MorphAwareBPE

class filipino_tokenizer.tagalog.bpe.MorphAwareBPE[source]

Bases: object

Byte-Pair Encoding tokenizer with a morpheme-boundary constraint.

During train(), the algorithm counts bigram frequencies across the corpus but skips any pair that spans a BOUNDARY marker. This guarantees that learned merges never glue together parts of different morphemes.

Vocabulary layout:

id 0 → <pad> id 1 → <unk> id 2 → <s> id 3 → </s> id 4 … 259 → individual bytes (all 256 byte values) id 260 … → learned merge tokens

PAD = '<pad>'
UNK = '<unk>'
BOS = '<s>'
EOS = '</s>'
SPECIALS = ['<pad>', '<unk>', '<s>', '</s>']
train(corpus, vocab_size=32000)[source]

Train the BPE vocabulary from corpus (list of pre-segmented strings with BOUNDARY markers between morphemes).

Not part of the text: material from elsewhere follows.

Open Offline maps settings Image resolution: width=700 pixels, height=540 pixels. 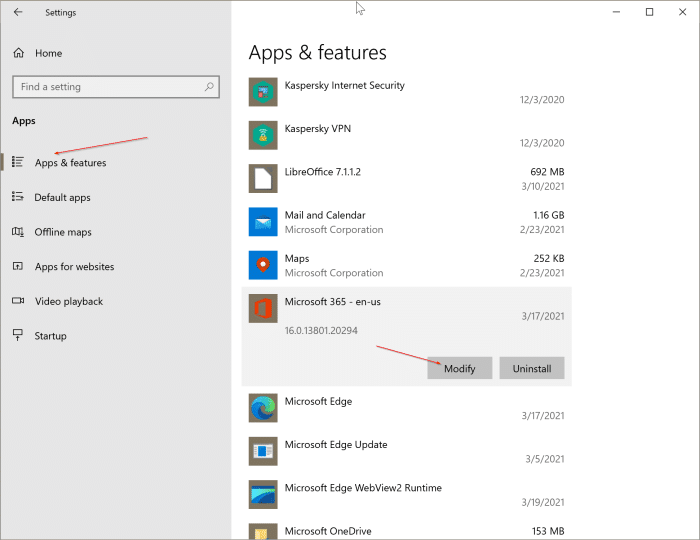click(x=62, y=232)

Uses an optimized incremental algorithm: 1. Doubly-linked list for each word. 2. Max-heap for finding the most frequent pair. 3. Lazy deletion for stale heap entries.

Parameters:
Return type:

None

encode(text)[source]

Encode text into a list of token IDs.

Delegates to the Rust CoreBPE backend for greedy BPE encoding. Results are cached per unique surface token.

Parameters:

text (str)

Return type:

list[int]

decode(ids)[source]

Decode a list of token IDs back to a string.

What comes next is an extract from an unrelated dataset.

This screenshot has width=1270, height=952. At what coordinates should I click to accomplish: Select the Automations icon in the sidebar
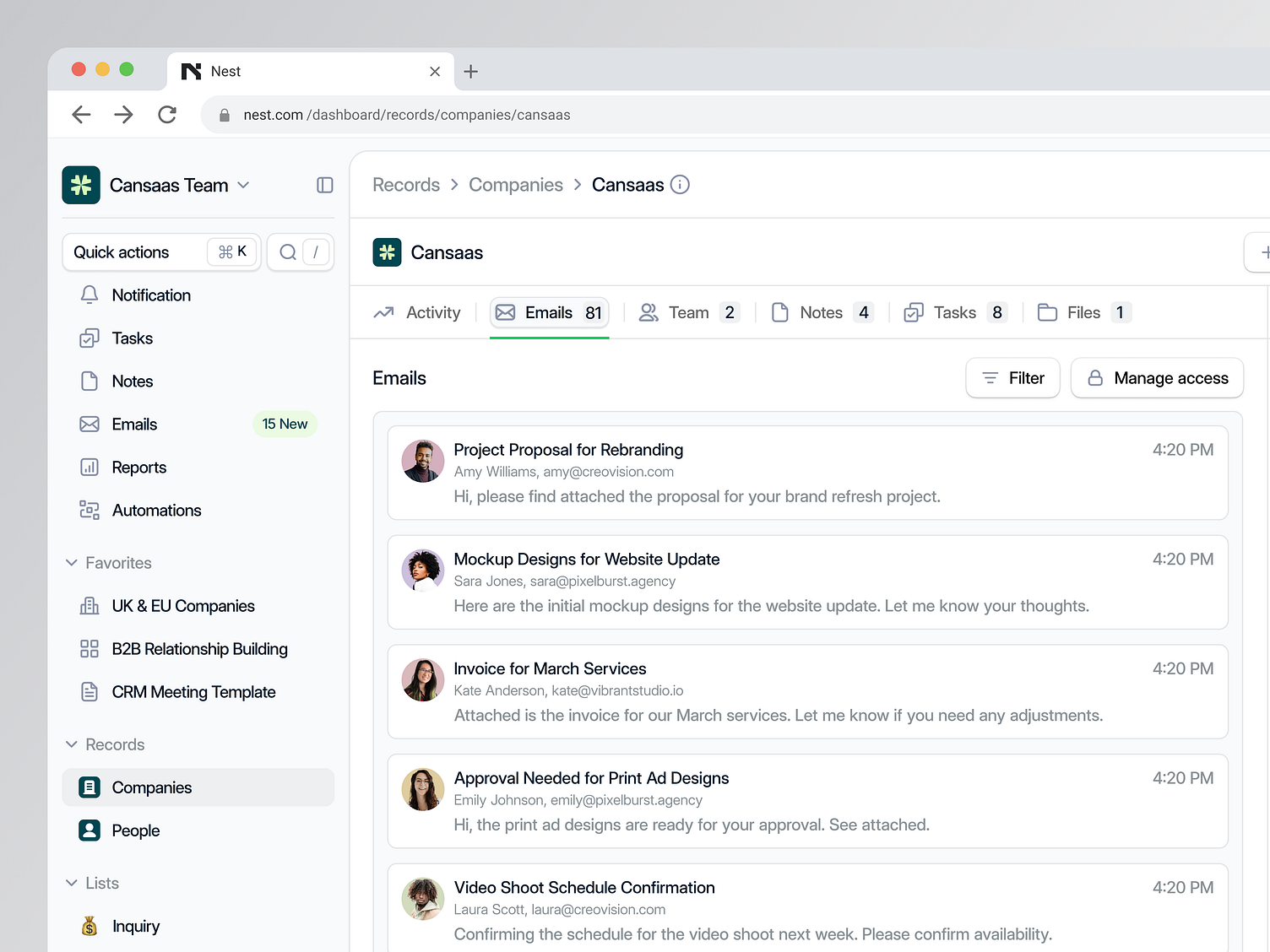pyautogui.click(x=90, y=510)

Special tokens are silently dropped; boundary markers are removed. Delegates to the Rust CoreBPE backend.

Parameters:

ids (list[int])

Return type:

str

save(directory)[source]

Persist the tokenizer to directory as two files:

  • vocab.json — maps token string → integer id

  • merges.txt — one merge per line, token_a<TAB>token_b

Parameters:

directory (str)

Return type:

None

load(directory)[source]

Load a previously saved tokenizer from directory.

Parameters:

directory (str)

Return type:

None


Method reference

Method

Signature

Description

train

(corpus, vocab_size=32000)

Train BPE from a list of pre-annotated strings (with markers).

encode

(text) list[int]

Encode a boundary-annotated string to token IDs.

decode

(ids) str

Decode token IDs back to a string (boundary markers removed).

save

(directory)

Write vocab.json and merges.txt.

load

(directory)

Load a previously saved BPE model.


Vocabulary layout

Token

ID

Notes

<pad>

0

Always present

<unk>

1

Unknown character fallback

<s>

2

Beginning of sequence

</s>

3

End of sequence

chars

4+

All printable ASCII (32–126) + + corpus characters, sorted, allocated in order

merges

Learned BPE merge tokens, in training order


The CBPE constraint

During train(), the algorithm counts bigram frequencies across the corpus but skips any pair that contains a boundary marker. Concretely, in _init_pair_counts():

if BOUNDARY not in pair[0] and BOUNDARY not in pair[1]:
    pair_counts[pair] += freq

This guarantees that no learned merge rule ever combines tokens from different morphemes.


Saving and loading

save(directory) writes two files:

  • vocab.json — JSON object mapping token string → integer ID.

  • merges.txt — one merge per line, token_a<TAB>token_b.

Both files are UTF-8 and human-readable.

from filipino_tokenizer.tagalog.bpe import MorphAwareBPE, BOUNDARY

bpe = MorphAwareBPE()
bpe.train([f"pag{BOUNDARY}kain", f"ma{BOUNDARY}ganda"] * 10, vocab_size=100)
bpe.save("bpe_model/")

bpe2 = MorphAwareBPE()
bpe2.load("bpe_model/")
assert bpe.encode(f"pag{BOUNDARY}kain") == bpe2.encode(f"pag{BOUNDARY}kain")

Constants

filipino_tokenizer.tagalog.bpe.BOUNDARY = "▁"

str(object=’’) -> str str(bytes_or_buffer[, encoding[, errors]]) -> str

Create a new string object from the given object. If encoding or errors is specified, then the object must expose a data buffer that will be decoded using the given encoding and error handler. Otherwise, returns the result of object.__str__() (if defined) or repr(object). encoding defaults to sys.getdefaultencoding(). errors defaults to ‘strict’.

The boundary marker (U+2581 LOWER ONE EIGHTH BLOCK) inserted between morphemes in surface-annotated text. Identical to the SentencePiece word-boundary character.